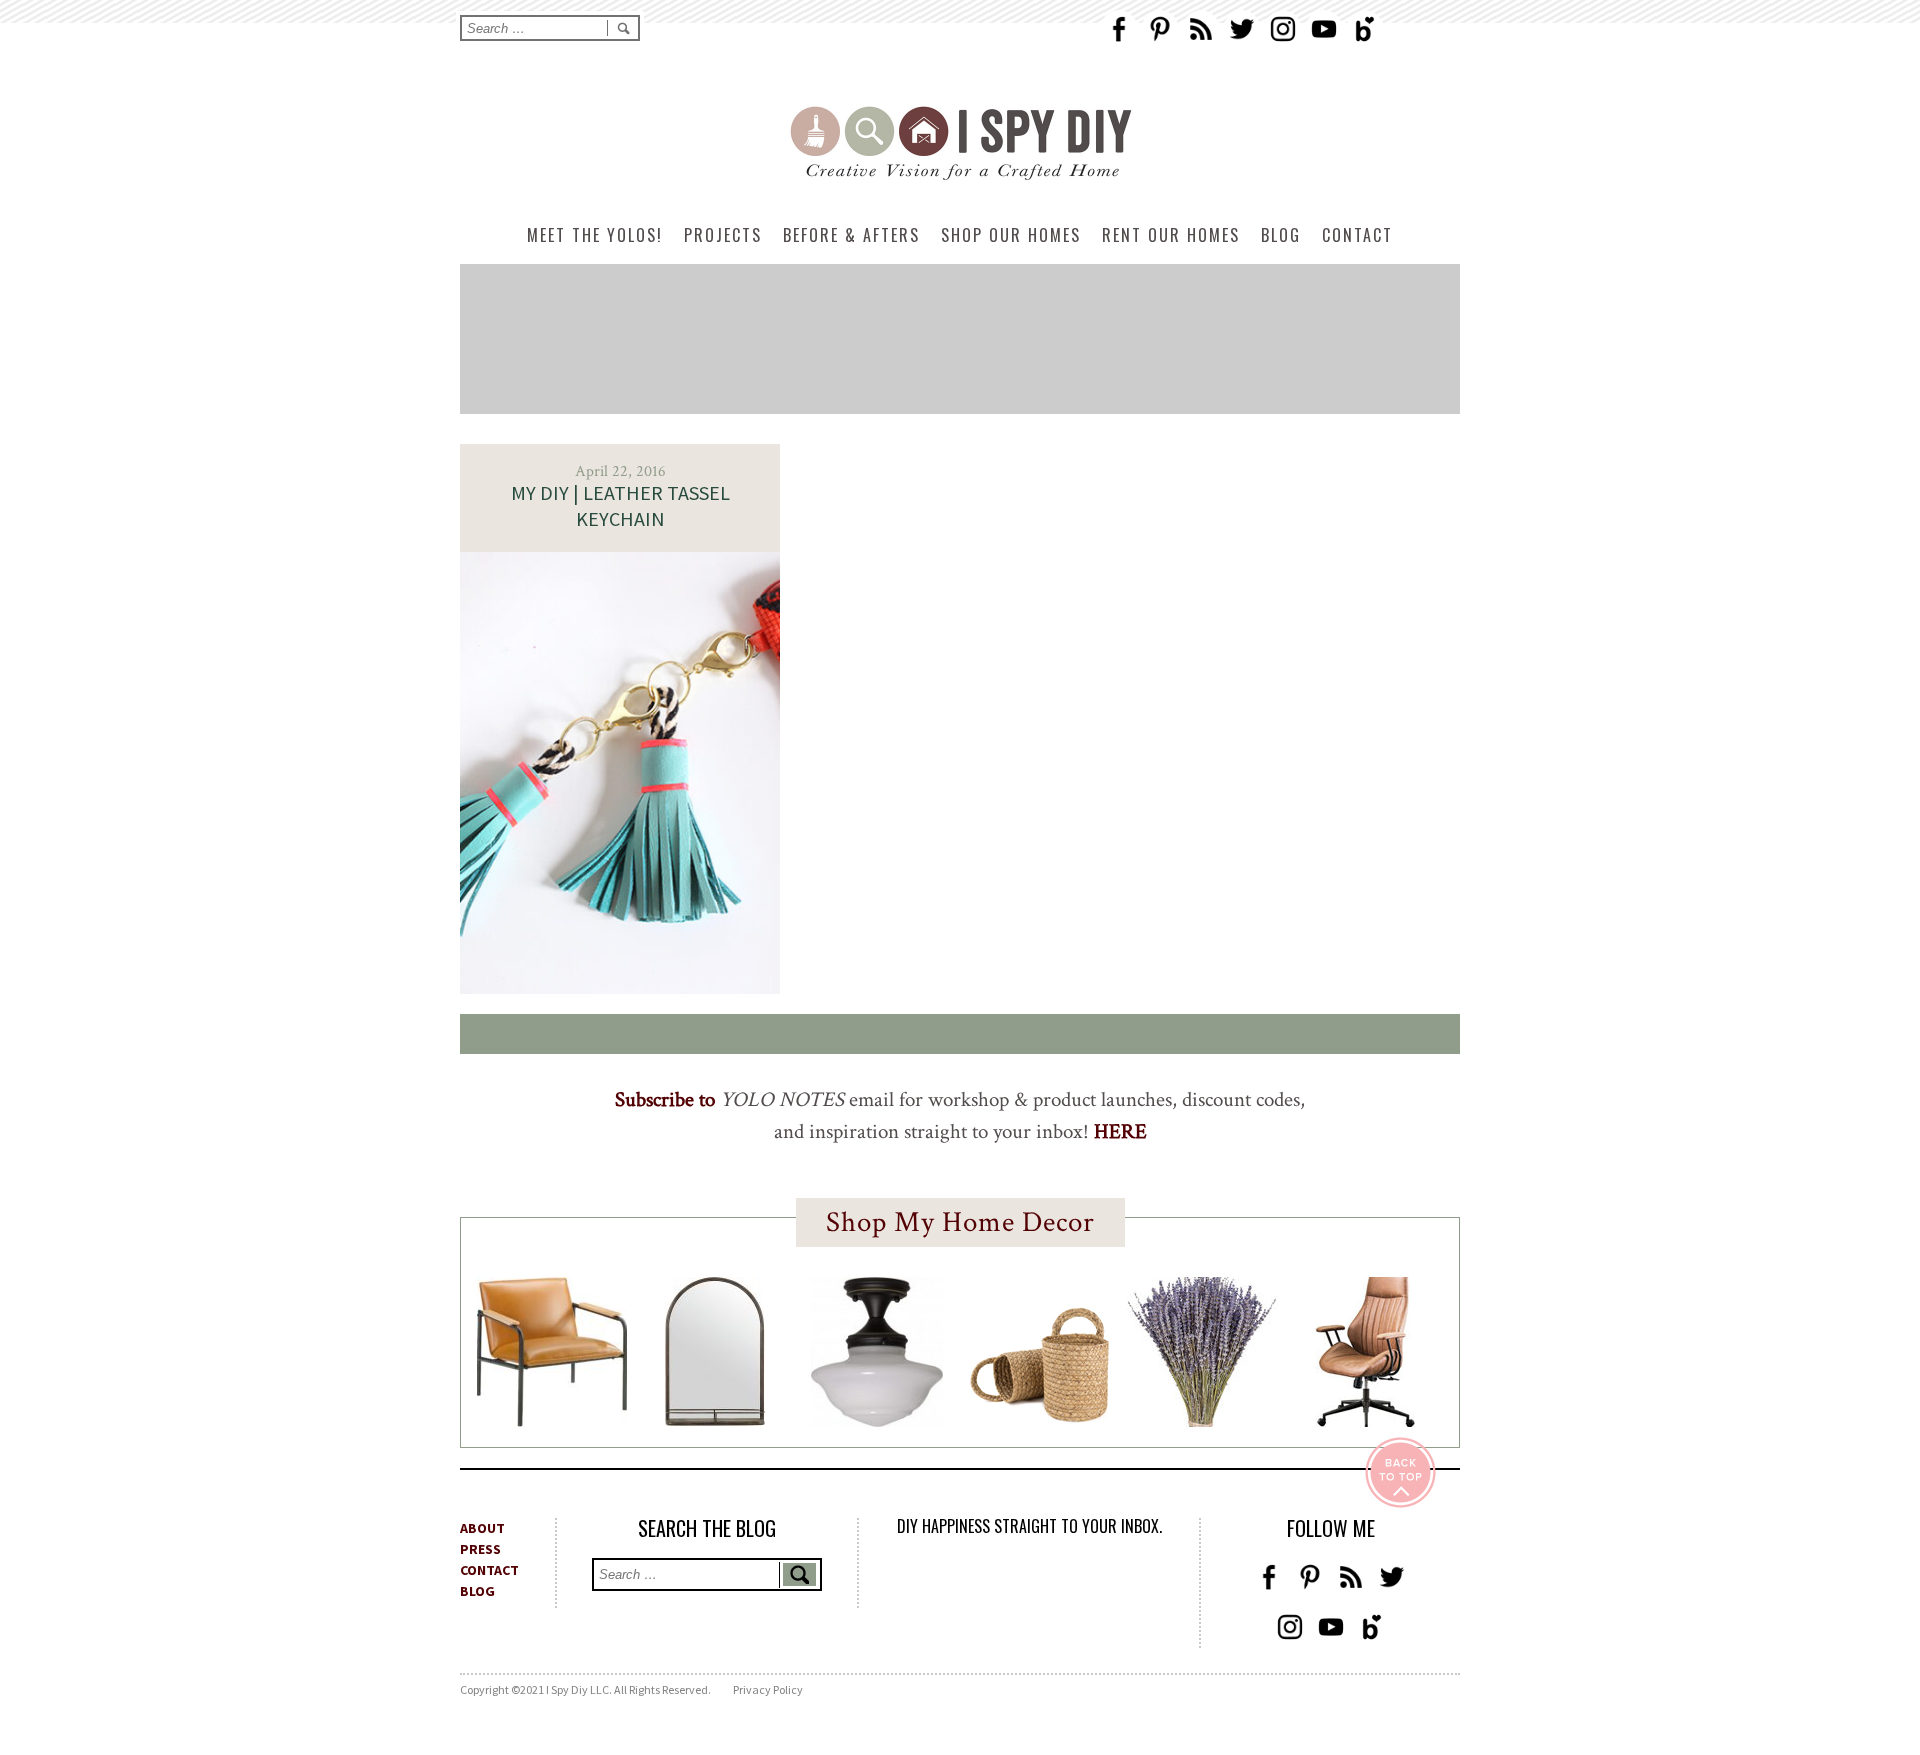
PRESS (480, 1549)
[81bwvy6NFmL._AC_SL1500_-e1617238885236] (715, 1420)
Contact (1357, 235)
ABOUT (482, 1528)
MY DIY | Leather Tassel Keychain (620, 505)
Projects (723, 235)
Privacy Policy (768, 1689)
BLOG (477, 1591)
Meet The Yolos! (595, 235)
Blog (1281, 235)
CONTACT (489, 1570)
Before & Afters (851, 235)
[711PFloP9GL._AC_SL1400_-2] (1040, 1417)
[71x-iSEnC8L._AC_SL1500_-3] (1365, 1421)
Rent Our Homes (1171, 235)
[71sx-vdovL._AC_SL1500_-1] (1202, 1421)
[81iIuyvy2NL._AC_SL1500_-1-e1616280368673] (877, 1421)
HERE (1120, 1131)
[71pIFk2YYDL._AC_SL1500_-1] (552, 1421)
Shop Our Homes (1011, 235)
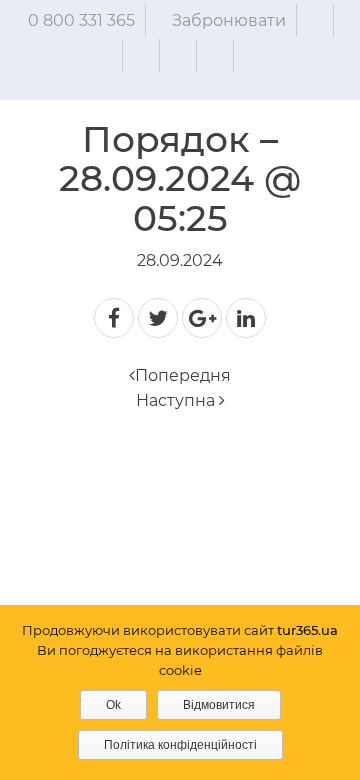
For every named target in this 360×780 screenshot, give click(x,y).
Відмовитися (219, 705)
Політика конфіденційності (180, 745)
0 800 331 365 (81, 20)
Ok (113, 705)
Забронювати (229, 20)
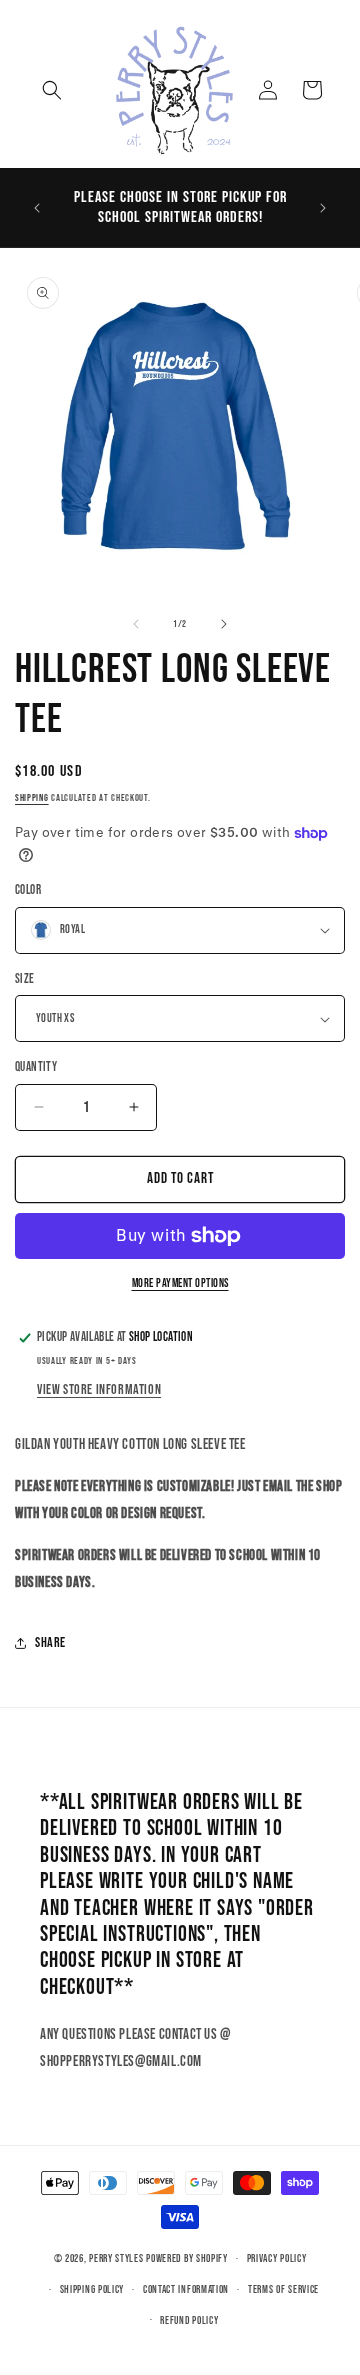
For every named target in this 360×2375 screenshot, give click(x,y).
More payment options (180, 1283)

Task →
Quote the data above in full, leaving out the pictures it holds.

Reply →
PRESS (480, 1549)
[81bwvy6NFmL._AC_SL1500_-e1617238885236] (715, 1420)
Contact (1357, 235)
ABOUT (482, 1528)
MY DIY | Leather Tassel Keychain (620, 505)
Projects (723, 235)
Privacy Policy (768, 1689)
BLOG (477, 1591)
Meet The Yolos! (595, 235)
Blog (1281, 235)
CONTACT (489, 1570)
Before & Afters (851, 235)
[711PFloP9GL._AC_SL1400_-2] (1040, 1417)
[71x-iSEnC8L._AC_SL1500_-3] (1365, 1421)
Rent Our Homes (1171, 235)
[71sx-vdovL._AC_SL1500_-1] (1202, 1421)
[81iIuyvy2NL._AC_SL1500_-1-e1616280368673] (877, 1421)
HERE (1120, 1131)
[71pIFk2YYDL._AC_SL1500_-1] (552, 1421)
Shop Our Homes (1011, 235)
For every named target in this 360×780 screenshot, give click(x,y).
Відмовитися (219, 705)
Політика конфіденційності (180, 745)
0 800 331 365 (81, 20)
Ok (113, 705)
Забронювати (229, 20)
For every named target in this 360×2375 screenshot, give click(x,y).
More payment options (180, 1283)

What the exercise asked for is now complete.